The new production of Handel's ``Giulio Cesare,'' unveiled Sept. 27, was profoundly disappointing, however. The entire production team was making its debut. Not only did John Pascoe's gold-hued sets, designed for the English National Opera, look rather insubstantial and kitschy, but director John Copley's staging was limited mainly to vacuous gesticulating. Only Michael Stennett's costumes had any visual impact.

Of the principals, only debuting countertenor Geoffrey Gall gave a Met-scale performance, creating the one convincing characterization and stealing the few scenes Tolomeo is given in this four-hour-plus opera. In the title role, Tatiana Troyanos was off form, as was the usually regal Sarah Walker as Cornelia. In the role of the wily, imperious Cleopatra, soprano Kathleen Battle gave new meaning to the term monochrome - with singing that was soft-edged, musically gooey, and in every aspect insipidly and blandly pretty.

Trevor Pinnock, making both his Met and opera-conducting debuts, got the orchestra to play well but rarely gave the singers the sort of attentive, nuanced support needed for Handel's remarkable vocal score.
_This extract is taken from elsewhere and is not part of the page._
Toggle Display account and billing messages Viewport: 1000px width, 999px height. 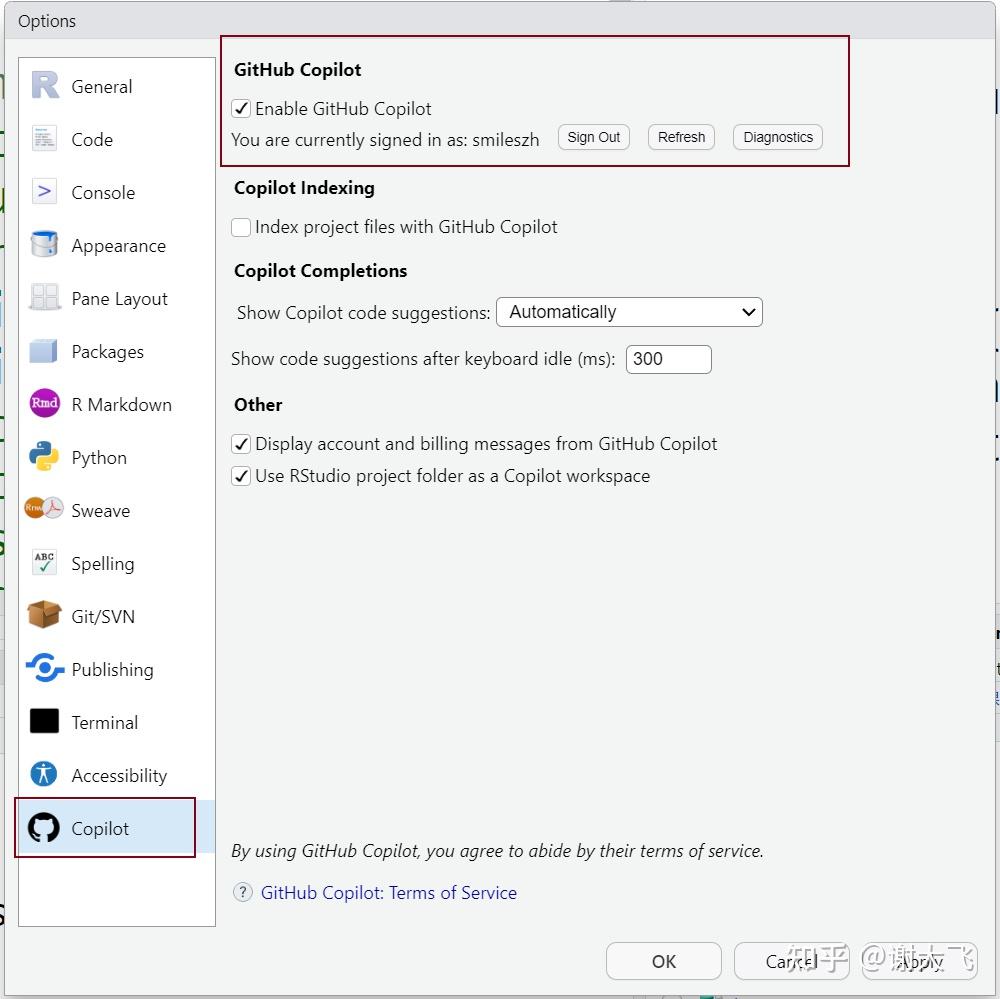(241, 444)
The return of ``Rheingold'' (Sept. 28) found the singers heard last season in better form, particularly Hans Sotin, the Wotan. Siegfried Jerusalem repeated his exceptional Loge. Hanna Schwarz, the debuting Fricka, used her vibrant, plummy mezzo effectively and proved outstanding in a part that demands excellence in acting as well as singing. Birgitta Svend'en's debut performance as Erda was suitably mysterious and low-toned.
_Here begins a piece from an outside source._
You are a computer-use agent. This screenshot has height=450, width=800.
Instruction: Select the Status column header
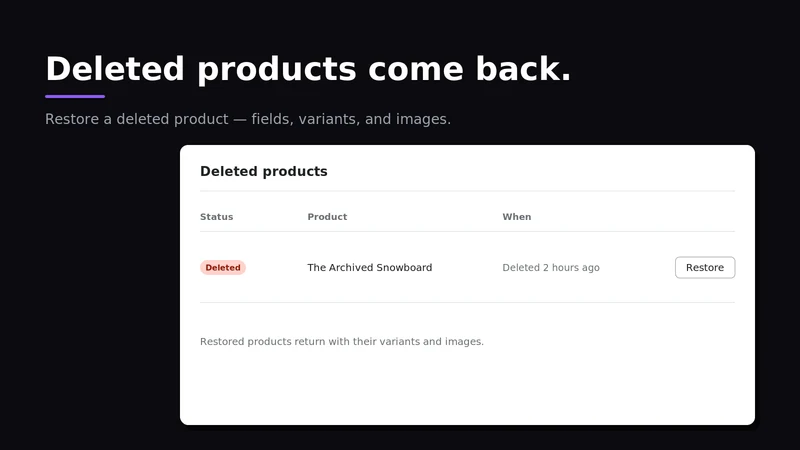tap(216, 217)
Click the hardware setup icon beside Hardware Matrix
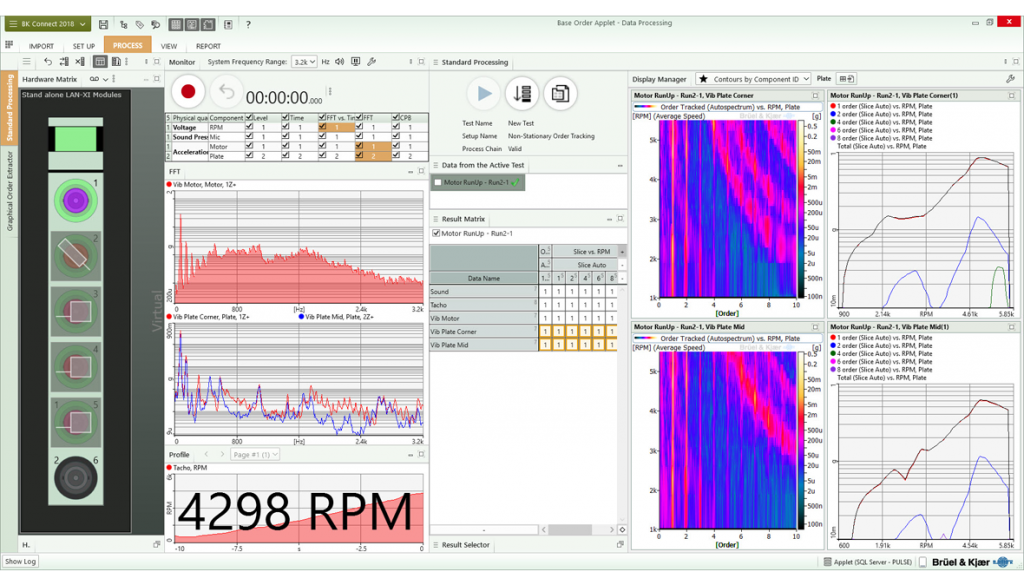The height and width of the screenshot is (585, 1024). tap(94, 79)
The opening night ``Trovatore'' was a disappointment, but at least it was a Met-size evening vocally. Pavarotti was rather robotic as Manrico - monotonous of expression, and wan of voice. Eva Marton, though not one's ideal candidate for Verdian soprano, has it in her to make the role of Leonora work on her own terms, but seemed timidly unwilling to try.

Sherrill Milnes managed the big moments, like his aria ``Il balen,'' with ringing tone; Fiorenza Cossotto proved herself the great old-school Italian mezzo she has been for nearly three decades.

But unquestionably the great performance of the week was Edita Gruberova's return to the Met, after a nine-year absence, in Donizetti's ``Lucia di Lammermoor'' (Sept. 30). She is unquestionably the great Lucia of the day, capable of every one of the exceptional demands dictated by this most challenging role. The voice is secure and true from top to bottom; the runs are superb, the staccato singing flawless, the E-flats thrilling, the control over dynamics complete.

All of this is put to the service of a bewitching account of the role, where vocal shading is as important as histrionic awareness to flesh out the characterization of the increasingly mad heroine. Her admirers stopped the show several times throughout the evening with noisy, excited ovations.

Edgardo was sung by Francisco Araiza, whose tenor ranged freely throughout most of the evening, though he did sound tired by the very end, due, no doubt, to the addition of the rarely staged Wolf Glen scene, which offers a showcase for both tenor and baritone (Brian Shexnayder, whose work was disappointing) and helps explain some important plot twists.

In the pit, Edoardo M"uller conducted virtually a note-complete performance of the score with verve, and Bruce Donnell restaged the work as effectively and naturalistically as possible.